**** MATERIAL SUPPLIED

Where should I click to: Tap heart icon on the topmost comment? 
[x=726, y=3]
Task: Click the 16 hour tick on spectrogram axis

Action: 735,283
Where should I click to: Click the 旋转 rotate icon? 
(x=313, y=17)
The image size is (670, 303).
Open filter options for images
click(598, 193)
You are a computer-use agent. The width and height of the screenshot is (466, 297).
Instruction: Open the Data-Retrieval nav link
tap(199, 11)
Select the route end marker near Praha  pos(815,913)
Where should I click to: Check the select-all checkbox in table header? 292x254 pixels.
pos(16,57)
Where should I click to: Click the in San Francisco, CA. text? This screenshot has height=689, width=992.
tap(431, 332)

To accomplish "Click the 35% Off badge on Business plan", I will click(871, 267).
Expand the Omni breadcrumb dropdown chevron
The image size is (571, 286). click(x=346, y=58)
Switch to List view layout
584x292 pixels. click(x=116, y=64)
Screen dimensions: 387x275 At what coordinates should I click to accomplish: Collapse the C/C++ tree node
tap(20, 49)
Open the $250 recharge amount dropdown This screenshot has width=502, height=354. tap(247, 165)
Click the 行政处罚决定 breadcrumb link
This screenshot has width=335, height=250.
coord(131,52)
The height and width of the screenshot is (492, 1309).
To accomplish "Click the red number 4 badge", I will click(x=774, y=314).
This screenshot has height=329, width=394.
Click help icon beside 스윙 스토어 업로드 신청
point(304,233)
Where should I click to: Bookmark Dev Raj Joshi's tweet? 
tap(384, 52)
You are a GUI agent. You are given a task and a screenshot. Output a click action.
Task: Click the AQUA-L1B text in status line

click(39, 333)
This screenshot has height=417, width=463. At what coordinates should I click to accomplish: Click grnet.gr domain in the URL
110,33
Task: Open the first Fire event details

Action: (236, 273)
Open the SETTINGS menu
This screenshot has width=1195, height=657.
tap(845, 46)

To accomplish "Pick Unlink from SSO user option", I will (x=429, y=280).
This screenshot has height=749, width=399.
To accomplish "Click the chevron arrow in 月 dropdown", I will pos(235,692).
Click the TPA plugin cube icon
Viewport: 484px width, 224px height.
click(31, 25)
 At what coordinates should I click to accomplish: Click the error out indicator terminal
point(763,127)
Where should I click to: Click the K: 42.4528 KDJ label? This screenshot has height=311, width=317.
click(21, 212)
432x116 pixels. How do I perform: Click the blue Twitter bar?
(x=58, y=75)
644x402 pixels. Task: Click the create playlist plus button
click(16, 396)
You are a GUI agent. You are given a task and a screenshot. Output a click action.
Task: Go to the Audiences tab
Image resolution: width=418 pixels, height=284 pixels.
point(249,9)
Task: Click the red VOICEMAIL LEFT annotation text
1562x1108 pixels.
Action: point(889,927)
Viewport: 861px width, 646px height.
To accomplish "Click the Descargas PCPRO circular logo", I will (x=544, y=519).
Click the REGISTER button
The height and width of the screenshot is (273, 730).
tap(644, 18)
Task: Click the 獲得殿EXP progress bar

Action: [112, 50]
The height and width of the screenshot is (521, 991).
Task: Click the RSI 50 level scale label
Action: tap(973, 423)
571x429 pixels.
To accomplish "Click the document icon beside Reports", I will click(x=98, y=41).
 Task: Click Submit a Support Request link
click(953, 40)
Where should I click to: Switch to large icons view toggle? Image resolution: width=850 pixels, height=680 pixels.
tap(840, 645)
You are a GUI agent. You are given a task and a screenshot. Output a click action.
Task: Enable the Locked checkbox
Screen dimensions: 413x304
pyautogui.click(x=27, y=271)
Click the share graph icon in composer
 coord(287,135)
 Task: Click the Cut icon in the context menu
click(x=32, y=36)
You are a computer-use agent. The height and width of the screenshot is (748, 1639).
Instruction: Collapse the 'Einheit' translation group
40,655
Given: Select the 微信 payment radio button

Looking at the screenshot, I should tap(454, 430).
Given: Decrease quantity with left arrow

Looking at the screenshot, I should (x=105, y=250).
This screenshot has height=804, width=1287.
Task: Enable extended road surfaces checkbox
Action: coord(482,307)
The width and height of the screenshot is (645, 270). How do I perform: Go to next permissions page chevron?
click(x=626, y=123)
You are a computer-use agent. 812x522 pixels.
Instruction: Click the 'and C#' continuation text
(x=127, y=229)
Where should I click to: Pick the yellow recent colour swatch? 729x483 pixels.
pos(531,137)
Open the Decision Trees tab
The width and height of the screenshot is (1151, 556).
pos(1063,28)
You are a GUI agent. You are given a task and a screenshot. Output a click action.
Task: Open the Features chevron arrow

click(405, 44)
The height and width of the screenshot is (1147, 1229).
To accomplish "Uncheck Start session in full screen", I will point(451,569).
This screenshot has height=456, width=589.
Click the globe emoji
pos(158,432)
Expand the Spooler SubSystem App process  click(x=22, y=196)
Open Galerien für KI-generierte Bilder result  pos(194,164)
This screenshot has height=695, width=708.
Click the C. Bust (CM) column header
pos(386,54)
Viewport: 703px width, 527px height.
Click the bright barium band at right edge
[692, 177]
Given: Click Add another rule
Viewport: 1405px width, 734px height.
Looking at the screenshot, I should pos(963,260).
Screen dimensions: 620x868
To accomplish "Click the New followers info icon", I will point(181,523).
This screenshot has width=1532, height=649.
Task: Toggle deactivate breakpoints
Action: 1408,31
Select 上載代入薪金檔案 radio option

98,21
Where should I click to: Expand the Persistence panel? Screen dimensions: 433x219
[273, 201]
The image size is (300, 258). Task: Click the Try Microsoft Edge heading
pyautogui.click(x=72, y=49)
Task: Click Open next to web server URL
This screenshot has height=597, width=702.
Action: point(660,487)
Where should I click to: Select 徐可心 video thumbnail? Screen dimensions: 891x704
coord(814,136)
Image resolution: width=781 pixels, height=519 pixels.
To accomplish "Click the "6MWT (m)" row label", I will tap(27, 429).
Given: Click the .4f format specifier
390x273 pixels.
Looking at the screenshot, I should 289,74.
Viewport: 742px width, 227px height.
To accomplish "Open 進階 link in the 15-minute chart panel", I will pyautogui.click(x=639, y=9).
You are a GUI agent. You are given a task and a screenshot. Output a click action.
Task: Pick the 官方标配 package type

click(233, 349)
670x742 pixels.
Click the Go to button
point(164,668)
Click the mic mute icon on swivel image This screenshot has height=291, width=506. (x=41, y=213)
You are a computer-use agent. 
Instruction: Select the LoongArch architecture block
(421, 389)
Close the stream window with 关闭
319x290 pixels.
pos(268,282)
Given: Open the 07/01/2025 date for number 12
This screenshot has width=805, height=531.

********

- **WORK TASK**: Using the records given above, list every line that includes the word "number".

- **RESPONSE FOR THIS EXERCISE**:
To accomplish "Click the red number 4 badge", I will click(x=774, y=314).
Given: Open the 07/01/2025 date for number 12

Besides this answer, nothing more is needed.